9Véase empl: 567. En este pasaje del ensayo Hume reivindica a Maquiavelo como historiador y lo distingue de su papel como político. En sus apreciaciones políticas “considera el envenenamiento, el asesinato y el perjuicio artes legítimas del poder”. Pero al narrar la historia de un reinado o una república “muestra tan viva indignación con el vicio, y tan cálida aprobación de la virtud” que encarna sin doblez la figura del historiador que tiene en mente el filósofo.

10Hume propone el criterio del parecer de los jueces idóneos en su ensayo Sobre la norma del gusto,del cual no nos ocupamos en este estudio. Consideramos, así y todo, que la norma propuesta por el filósofo tiene como fin guiar los juicios estéticos en el espacio común del ámbito de la conversación, no modificar el sentir subjetivo de manera inmediata. Véase Gurstein 2000.

11La traducción es nuestra.
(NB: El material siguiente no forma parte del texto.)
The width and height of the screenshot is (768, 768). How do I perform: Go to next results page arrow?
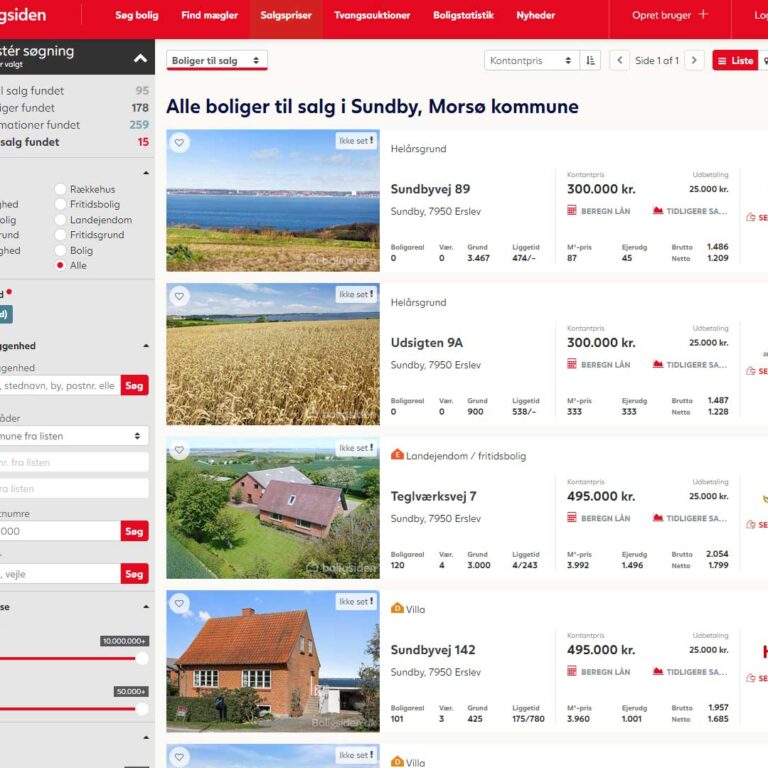point(695,61)
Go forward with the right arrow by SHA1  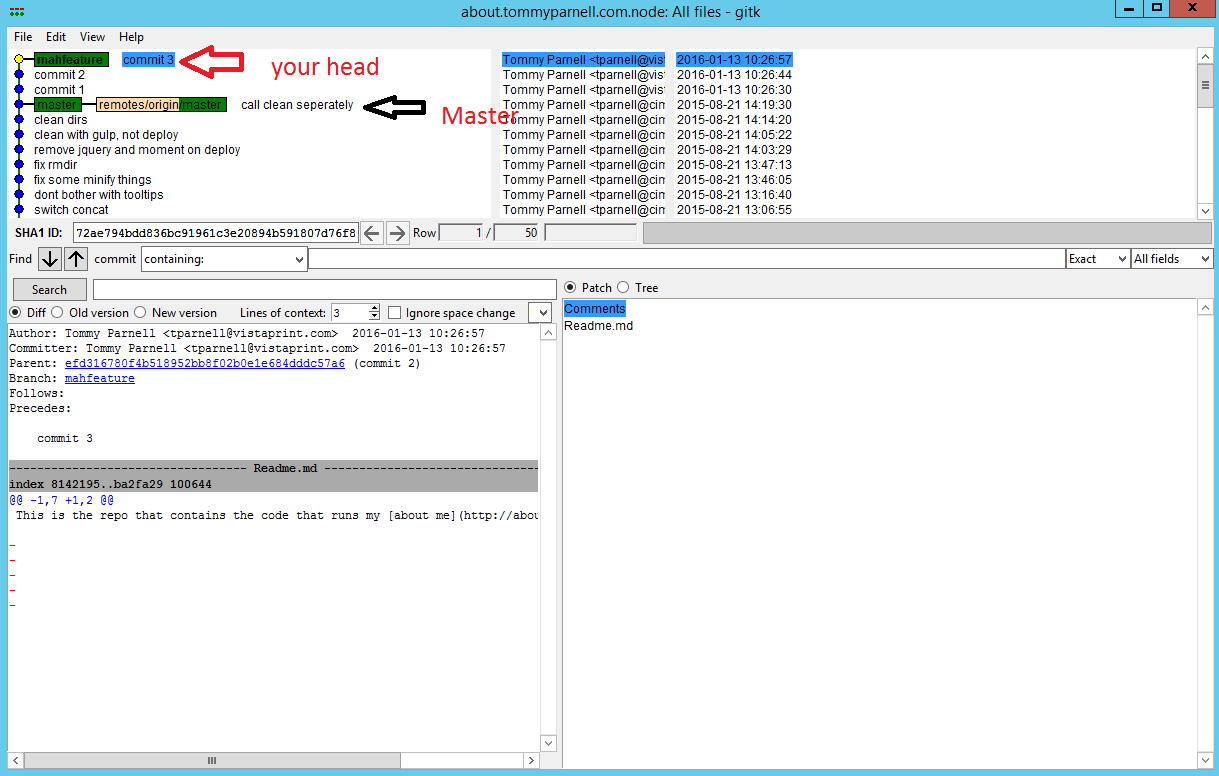(x=397, y=233)
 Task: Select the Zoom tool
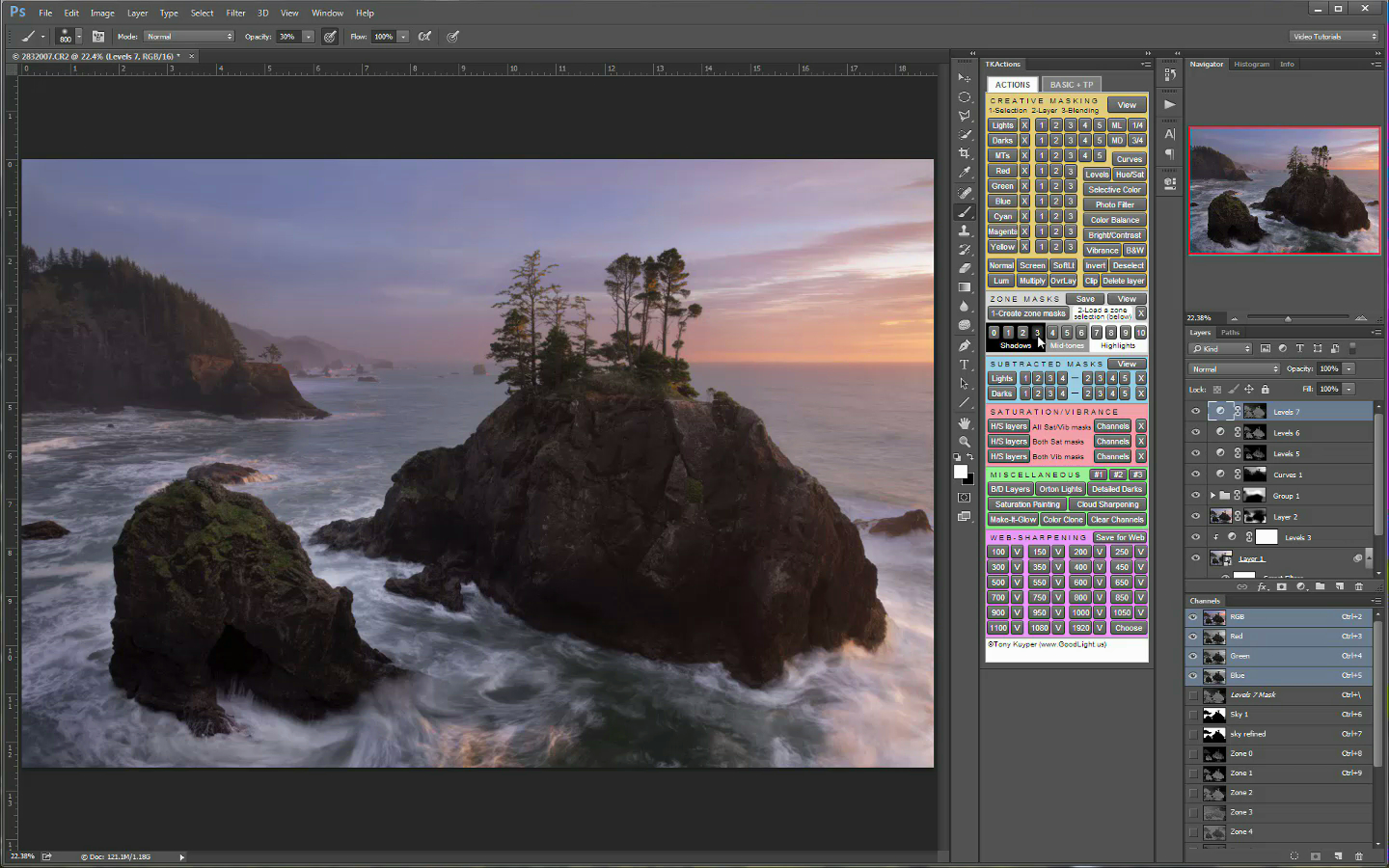pos(964,442)
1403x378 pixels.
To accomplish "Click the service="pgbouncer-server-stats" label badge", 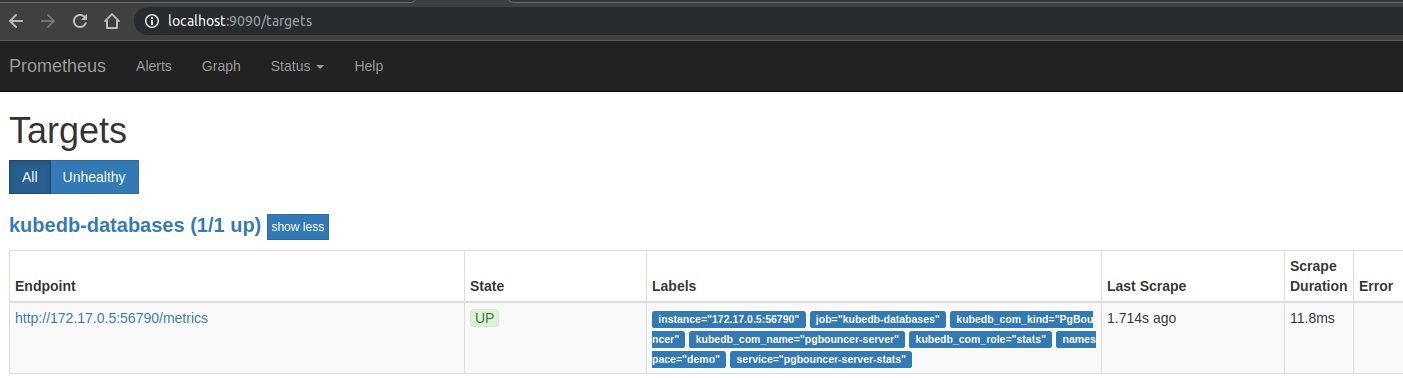I will (x=821, y=359).
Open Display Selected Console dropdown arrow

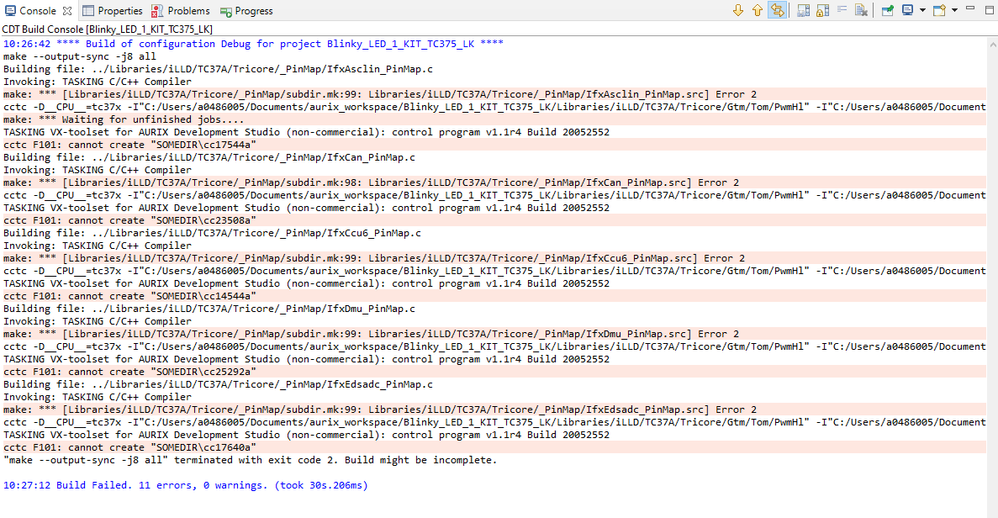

La numeración de páginas corresponde a la edición de Stephen Buckle, ya que en la de Selby-Bigge no se encuentra el resto de la Sección iii.

12De hecho, en una nota al pie del texto que estamos comentando, Buckle indica que la unidad en la diversidad es un criterio estético mucho más claro en la filosofía de Hutcheson.

13Sin lugar a duda, el adjetivo “natural” no es unívoco en la obra de Hume. En el caso que estamos analizando consideramos que el significado del vocablo en cuestión no se contrapone a la experiencia de un hábito repetido, por el contrario, natural es todo lo que se sigue de una práctica afianzada e interiorizada, es aquello que se siente como propio. Lo opuesto a algo natural, en el sentido que le estamos atribuyendo al término, sería aquello que es impuesto (como cuando debemos obedecer una ley de justicia para evitar el castigo que sufriríamos de no hacerlo). Tal como indica Kenneth R. Merrill, el mismo Hume sostiene en el Tratado de la naturaleza humana que el adjetivo natural es “ambiguo y equívoco” (véasethn: 474), y analiza tres sentidos que atribuye el filósofo a este término. El que hemos adoptado corresponde al tercer sentido expuesto por Merril, es decir, lo natural como opuesto a lo artificial. Véase Merril 2008: 197-199.